Kandel and "The Age of Insight" give you permission to rest, restore and regenerate your brain. But the great writer Delmore Schwartz wrote, "In Dreams Begin Responsibilities."
That being the case, I've created a corollary expression that like Castor and Pollux should be linked to Schwartz's. "In Dreams Begin Responsibilities to Have a Pad on Your Night-table to Write Things Down."
As someone who writes every day for a living, I am constantly on the hook. Every day, I have a job. I have to find an idea and write about it. (That's in addition to my paying job.)
Many of these ideas spin out from my brain while I am deep in REM-sleep after vanquishing my almost-nightly battle against insomnia. Many of the ads I write and the destinations I arrive at in my work for clients emerge from the swirl of connections that stew together when we sleep, shower, walk and wonder.
Accordingly, I have for about two-dozen years been as obsessive-compulsive as a keen athlete. The ideas I have I assiduously write down. I write them without editing. Almost always without turning on the lights, so I can hardly see when I write until I wake up in the morning.
We have to recognize the freedom of our brains; I mean our brain's need for freedom to play and think.
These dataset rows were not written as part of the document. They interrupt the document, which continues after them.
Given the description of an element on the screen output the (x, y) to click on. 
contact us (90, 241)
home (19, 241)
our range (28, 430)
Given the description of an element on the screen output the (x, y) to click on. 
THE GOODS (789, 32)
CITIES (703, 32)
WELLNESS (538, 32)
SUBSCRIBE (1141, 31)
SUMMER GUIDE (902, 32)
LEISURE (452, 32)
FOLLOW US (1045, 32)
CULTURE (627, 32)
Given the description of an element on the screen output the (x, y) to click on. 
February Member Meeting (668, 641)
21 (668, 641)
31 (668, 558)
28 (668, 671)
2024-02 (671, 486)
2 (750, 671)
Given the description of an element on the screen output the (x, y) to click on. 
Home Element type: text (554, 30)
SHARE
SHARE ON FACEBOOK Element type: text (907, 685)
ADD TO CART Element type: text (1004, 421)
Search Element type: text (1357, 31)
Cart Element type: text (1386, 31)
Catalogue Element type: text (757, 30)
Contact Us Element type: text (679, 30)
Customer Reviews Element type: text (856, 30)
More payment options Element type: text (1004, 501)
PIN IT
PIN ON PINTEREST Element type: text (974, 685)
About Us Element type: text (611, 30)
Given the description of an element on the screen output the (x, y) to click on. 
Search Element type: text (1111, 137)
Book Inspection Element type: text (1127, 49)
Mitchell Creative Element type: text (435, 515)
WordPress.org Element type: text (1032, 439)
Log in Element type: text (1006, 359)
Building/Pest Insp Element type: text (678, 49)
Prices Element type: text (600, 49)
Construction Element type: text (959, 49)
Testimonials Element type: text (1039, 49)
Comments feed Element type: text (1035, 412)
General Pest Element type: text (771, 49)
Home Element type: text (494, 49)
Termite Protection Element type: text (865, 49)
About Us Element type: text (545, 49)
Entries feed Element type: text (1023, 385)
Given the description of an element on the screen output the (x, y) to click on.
If you're smart about it, for your brain play and think go together like holding company agencies and income-inequality.
Last night, in my sleep, I dreamt two blog posts.
They were good.
But I was spooning comfortably with Morpheus and fought successfully against removing myself from his grip. Though these posts sprung fully-formed from my head, I failed to write them down.
I had dreamed posts right down to their titles. (One of which was 'Crying in our Croissants.') But they each evaporated because I failed to write them down.
I trusted my subconscious memory and screwed my subconscious brain.